このときも,一つ分に当たる大きさを先に,倍を表す数を後に表す場合,

「2mのテープの3倍の長さ」であれば2× 3と表す。

なお,海外在住経験の長い児童などへの指導に当たっては,

「4×100 mリレー」

のように,表す順序を日本と逆にする言語圏があることに留意する。

ここで述べた被乗数と乗数の順序は,

「一つ分の大きさの幾つ分かに当たる大きさを求める」

という日常生活などの問題の場面を式で表現する場合に大切にすべきことである。

一方,乗法の計算の結果を求める場合には,

交換法則を必要に応じて活用し,被乗数と乗数を逆にして計算してもよい。



 言葉を少なく簡潔にしたのが以下。


  5個の塊が4つ分を数える時は 5+5+5+5になる。

  しかしトランプを配る時のように数えると4+4+4+4+4になる。

  ほとんどの人は普通前者のように数えると思う。

  前者を使って掛け算に直すと5x4。

  掛け算とは同じ数を何度も足す時に使うものと言ってよい。

  要するに 塊x個数=総数と言える。

  掛け算は「何が何倍ある」という意味もあると教える。

  それを踏まえると「2mのテープの3倍の長さ」の時並びは2x3と書くのが自然になる。
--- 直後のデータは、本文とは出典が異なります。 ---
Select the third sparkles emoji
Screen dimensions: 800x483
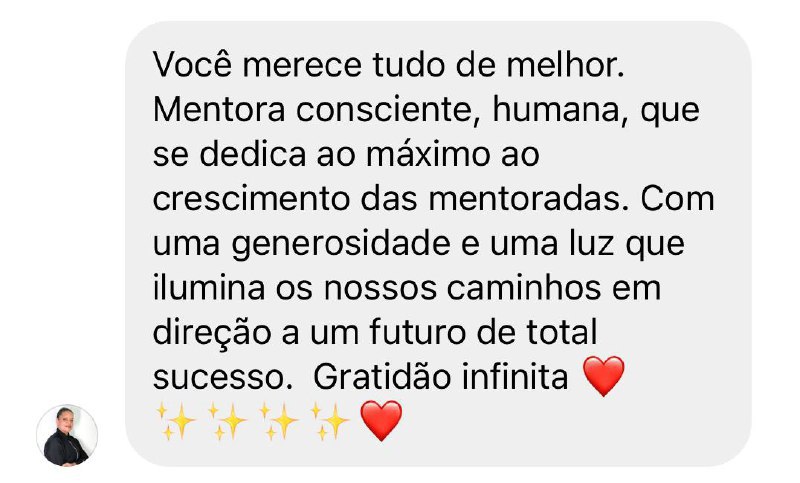[x=279, y=421]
  しかし「自然」は日本人の感覚で、外国では違うので注意。

  皆が順序をバラバラに書くとめんどくさいから統一する事は大切だ。

  でも逆にして計算しても答えは同じだからね。


 私が「読解」するならこうですね、というものです。

 解釈したものをまとめるなら、

 「掛け算とはこういうものであるという説明と、順序が自由だから統一性も指導した方が良い」

 というものでしょう。



  少しそれますが、これが、

  「式という言葉が2種類あってそれぞれ別物である」という説明だ、という新説があったのですが、

  こうしてみてもどこをどう解釈したらそうなるのかサッパリ分かりませんね。



 ハッキリ言ってかなり稚拙な文章で、ヘタな小説を読むと吐き気がするような気持ち悪さがあるが、それと同じものを感じた。


 この文の伝えたいことを要約すると、


  掛け算というのは、「何を何倍するもの」と考えて差し障り無い。

  基準とする数字を被乗数にした方が自然だし、統一した方が都合が良いからそうするべきだ。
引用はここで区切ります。